Summary
Add two interrelated scheduling fairness mechanisms:
- Priority aging — gradually escalate a task's effective priority the longer it waits, preventing starvation of low-priority work
- Weighted fair scheduling — distribute scheduler capacity proportionally across groups based on configurable weights, preventing one group from monopolizing the scheduler
These are two facets of the same problem: ensuring all submitted work eventually gets a fair share of execution capacity, regardless of priority level or group membership.
Motivation
In a long-running sync engine (mantle watch), the scheduler runs continuously with mixed workloads:
| Source |
Priority |
Volume |
Group |
| User-triggered sync |
HIGH |
50 files |
s3://prod |
| Background watch (profile A) |
LOW |
50,000 files |
s3://prod |
| Background watch (profile B) |
LOW |
200 files |
s3://b2-backup |
| Maintenance tasks |
LOW |
5 tasks |
(various) |
Problem 1: Priority starvation
If HIGH-priority tasks keep arriving (user triggers multiple syncs), LOW-priority background tasks never run. In the worst case, a watch-mode sync that detected 50,000 changes sits in the queue indefinitely, its TTL expires, and the entire diff is lost — requiring a full re-scan on the next poll cycle.

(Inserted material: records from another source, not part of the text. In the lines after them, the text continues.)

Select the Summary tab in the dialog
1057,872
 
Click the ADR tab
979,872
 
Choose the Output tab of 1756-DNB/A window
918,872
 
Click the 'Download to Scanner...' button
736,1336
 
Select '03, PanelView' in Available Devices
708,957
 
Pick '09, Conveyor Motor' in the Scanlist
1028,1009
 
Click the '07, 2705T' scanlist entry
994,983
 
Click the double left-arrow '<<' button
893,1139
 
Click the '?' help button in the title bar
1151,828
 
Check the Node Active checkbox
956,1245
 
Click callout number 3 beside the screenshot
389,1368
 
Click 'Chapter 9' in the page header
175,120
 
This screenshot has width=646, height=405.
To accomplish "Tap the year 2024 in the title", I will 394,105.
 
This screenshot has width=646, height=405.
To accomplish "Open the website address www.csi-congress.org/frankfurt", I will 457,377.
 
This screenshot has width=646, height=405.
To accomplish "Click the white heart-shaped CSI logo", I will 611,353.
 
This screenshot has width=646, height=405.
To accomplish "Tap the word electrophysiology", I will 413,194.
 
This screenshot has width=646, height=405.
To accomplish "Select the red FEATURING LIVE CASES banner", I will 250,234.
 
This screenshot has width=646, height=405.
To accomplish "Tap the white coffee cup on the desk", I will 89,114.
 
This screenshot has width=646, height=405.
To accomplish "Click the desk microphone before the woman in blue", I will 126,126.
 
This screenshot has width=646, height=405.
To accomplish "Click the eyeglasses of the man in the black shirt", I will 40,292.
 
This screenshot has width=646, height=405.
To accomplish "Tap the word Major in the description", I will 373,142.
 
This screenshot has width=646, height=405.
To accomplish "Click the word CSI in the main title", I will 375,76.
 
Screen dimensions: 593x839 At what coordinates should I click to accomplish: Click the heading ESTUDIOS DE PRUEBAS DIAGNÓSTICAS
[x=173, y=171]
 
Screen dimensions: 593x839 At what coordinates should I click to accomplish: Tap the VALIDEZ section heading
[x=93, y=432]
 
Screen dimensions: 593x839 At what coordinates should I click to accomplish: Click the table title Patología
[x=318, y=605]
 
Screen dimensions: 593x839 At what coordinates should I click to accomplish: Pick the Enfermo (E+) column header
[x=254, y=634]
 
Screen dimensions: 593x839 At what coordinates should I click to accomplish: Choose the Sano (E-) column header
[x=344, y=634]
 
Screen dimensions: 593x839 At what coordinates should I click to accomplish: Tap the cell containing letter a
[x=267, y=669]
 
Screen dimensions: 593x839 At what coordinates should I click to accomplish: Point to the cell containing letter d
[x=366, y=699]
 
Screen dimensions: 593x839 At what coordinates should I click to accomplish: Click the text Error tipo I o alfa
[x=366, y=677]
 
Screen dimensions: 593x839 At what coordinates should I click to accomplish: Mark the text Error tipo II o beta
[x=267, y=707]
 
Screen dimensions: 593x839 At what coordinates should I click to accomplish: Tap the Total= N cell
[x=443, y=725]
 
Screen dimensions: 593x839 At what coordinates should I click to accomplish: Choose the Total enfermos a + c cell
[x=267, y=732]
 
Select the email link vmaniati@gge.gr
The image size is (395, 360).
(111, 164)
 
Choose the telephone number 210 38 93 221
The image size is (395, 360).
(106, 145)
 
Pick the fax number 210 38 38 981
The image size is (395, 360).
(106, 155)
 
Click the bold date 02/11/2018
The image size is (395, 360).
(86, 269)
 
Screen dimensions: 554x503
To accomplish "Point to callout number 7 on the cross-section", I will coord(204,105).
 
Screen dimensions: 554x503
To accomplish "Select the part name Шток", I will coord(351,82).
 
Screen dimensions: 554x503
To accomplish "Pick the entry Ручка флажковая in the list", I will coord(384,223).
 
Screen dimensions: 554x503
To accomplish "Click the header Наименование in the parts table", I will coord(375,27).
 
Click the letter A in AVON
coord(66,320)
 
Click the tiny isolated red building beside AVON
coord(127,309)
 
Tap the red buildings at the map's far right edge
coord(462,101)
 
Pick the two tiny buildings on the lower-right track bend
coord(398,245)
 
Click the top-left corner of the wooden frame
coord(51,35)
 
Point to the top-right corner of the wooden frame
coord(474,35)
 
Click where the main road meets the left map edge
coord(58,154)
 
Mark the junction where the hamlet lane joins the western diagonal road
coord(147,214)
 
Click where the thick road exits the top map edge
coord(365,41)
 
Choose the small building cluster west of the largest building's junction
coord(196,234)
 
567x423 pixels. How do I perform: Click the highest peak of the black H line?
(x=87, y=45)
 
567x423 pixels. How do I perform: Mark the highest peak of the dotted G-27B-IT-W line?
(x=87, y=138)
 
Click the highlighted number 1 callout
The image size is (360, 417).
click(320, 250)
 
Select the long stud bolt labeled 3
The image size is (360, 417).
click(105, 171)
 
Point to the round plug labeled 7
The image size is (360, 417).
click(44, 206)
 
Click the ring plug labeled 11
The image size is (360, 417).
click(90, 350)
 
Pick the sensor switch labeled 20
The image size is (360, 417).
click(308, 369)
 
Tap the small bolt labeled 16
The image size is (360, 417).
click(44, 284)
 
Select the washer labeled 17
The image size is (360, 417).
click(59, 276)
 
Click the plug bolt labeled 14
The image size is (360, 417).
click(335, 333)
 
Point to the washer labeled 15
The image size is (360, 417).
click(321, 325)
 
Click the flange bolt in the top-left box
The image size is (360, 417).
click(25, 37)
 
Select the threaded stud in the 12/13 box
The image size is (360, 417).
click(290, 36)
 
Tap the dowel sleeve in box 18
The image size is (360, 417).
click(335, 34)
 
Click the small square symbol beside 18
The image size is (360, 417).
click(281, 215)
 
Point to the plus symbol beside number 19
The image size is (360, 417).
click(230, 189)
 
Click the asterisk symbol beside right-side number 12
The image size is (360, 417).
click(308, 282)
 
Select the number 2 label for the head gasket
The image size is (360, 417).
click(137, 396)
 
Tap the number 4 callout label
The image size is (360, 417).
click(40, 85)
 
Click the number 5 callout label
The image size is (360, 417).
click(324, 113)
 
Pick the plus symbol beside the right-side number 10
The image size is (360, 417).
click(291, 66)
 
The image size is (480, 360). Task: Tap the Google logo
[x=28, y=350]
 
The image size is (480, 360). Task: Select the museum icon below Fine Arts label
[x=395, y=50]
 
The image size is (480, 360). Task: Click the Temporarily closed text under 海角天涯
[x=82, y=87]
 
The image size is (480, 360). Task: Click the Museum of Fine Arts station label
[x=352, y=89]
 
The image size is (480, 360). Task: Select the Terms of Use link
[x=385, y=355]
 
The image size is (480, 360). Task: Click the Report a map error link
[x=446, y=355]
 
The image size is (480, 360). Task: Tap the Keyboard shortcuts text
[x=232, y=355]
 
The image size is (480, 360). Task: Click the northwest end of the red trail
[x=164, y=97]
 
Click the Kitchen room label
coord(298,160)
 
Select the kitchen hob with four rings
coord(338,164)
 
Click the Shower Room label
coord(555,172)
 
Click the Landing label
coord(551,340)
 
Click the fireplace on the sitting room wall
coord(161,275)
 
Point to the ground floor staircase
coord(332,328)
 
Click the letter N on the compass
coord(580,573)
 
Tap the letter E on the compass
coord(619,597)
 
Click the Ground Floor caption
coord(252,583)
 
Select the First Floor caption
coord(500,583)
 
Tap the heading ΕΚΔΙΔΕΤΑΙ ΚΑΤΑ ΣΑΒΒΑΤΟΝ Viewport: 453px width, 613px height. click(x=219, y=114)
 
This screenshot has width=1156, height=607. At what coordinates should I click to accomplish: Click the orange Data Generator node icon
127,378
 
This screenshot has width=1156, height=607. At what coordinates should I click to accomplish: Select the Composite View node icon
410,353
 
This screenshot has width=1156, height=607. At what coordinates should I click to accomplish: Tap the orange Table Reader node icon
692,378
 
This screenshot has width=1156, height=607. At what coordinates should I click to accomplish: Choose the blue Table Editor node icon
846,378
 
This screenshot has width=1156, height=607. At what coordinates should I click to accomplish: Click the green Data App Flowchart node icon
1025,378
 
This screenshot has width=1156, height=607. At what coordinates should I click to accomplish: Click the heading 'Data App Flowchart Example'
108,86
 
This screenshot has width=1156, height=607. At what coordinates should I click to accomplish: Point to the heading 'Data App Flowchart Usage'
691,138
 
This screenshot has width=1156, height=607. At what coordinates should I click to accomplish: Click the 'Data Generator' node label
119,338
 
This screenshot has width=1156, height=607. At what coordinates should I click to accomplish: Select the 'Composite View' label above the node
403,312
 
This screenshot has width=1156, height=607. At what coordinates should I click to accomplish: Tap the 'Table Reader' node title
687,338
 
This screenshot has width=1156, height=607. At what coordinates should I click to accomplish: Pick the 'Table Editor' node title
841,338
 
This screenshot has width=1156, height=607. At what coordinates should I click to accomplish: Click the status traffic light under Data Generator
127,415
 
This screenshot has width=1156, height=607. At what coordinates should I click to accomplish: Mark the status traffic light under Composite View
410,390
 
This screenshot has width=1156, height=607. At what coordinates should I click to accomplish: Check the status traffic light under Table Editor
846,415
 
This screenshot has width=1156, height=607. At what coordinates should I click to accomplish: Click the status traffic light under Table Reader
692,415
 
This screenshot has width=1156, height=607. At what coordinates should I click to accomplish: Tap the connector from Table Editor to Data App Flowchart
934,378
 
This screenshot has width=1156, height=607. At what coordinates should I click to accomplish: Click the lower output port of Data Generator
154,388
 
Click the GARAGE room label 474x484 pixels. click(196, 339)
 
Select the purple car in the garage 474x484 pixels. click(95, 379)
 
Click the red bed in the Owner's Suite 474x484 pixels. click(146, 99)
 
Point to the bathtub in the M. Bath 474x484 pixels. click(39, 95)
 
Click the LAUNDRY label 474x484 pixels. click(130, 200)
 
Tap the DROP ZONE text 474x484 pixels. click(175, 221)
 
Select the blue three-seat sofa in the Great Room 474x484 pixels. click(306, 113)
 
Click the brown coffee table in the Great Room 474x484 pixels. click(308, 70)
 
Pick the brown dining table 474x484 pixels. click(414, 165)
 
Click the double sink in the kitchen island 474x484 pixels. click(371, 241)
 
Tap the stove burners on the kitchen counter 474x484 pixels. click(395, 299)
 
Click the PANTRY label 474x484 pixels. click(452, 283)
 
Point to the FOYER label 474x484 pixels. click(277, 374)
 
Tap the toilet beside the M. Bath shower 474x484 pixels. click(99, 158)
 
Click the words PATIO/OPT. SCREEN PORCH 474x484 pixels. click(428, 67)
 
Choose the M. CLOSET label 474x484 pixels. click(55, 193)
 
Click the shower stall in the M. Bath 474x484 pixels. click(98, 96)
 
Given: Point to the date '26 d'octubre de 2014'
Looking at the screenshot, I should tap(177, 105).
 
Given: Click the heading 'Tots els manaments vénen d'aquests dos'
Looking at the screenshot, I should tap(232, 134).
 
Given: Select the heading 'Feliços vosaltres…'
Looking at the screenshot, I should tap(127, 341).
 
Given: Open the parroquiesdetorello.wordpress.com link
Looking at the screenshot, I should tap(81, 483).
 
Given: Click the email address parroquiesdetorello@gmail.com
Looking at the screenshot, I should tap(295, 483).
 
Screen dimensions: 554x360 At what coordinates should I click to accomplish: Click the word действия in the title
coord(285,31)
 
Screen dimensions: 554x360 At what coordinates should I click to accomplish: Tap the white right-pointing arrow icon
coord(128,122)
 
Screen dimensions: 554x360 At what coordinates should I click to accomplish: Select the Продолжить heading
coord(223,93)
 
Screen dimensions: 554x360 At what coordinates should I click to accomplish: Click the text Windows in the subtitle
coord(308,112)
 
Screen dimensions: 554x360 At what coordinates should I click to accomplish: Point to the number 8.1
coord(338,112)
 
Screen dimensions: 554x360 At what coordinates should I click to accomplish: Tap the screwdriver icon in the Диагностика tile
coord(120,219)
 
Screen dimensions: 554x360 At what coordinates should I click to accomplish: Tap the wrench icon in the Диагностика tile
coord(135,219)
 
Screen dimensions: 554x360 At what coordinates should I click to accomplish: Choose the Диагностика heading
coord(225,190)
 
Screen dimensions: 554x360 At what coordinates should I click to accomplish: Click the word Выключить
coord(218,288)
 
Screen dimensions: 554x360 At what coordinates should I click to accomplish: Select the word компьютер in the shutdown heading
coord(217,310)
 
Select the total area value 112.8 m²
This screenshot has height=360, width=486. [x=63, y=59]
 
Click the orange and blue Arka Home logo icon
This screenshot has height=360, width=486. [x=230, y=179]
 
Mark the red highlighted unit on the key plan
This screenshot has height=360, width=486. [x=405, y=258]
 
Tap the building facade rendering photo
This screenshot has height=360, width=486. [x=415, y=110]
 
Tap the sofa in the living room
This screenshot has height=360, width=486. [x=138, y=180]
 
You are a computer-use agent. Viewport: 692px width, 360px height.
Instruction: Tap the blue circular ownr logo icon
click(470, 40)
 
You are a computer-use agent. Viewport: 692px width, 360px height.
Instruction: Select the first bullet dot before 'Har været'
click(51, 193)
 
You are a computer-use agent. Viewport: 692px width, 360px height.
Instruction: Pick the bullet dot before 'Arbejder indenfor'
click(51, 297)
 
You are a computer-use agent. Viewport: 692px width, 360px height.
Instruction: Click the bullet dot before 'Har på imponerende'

Problem 2: Group monopolization
Group concurrency limits are caps ("endpoint X gets at most 6 slots"), but they don't guarantee minimum throughput. Without fair scheduling:
Scheduler capacity: 16 concurrent tasks
Profile A submits: 50,000 tasks to group "s3://prod"
Profile B submits: 200 tasks to group "s3://b2-backup"
Result: Profile A fills all 16 slots (within its group cap of 16).
Profile B gets nothing until A's queue drains.
With weighted fair scheduling:
Profile A weight: 3 (75% of capacity → 12 slots)
Profile B weight: 1 (25% of capacity → 4 slots)
Result: Both profiles make progress proportionally.
Why these are interrelated
Priority aging and fair scheduling interact in subtle ways. Consider:
- A LOW-priority task in a high-weight group vs. a HIGH-priority task in a low-weight group — which runs first?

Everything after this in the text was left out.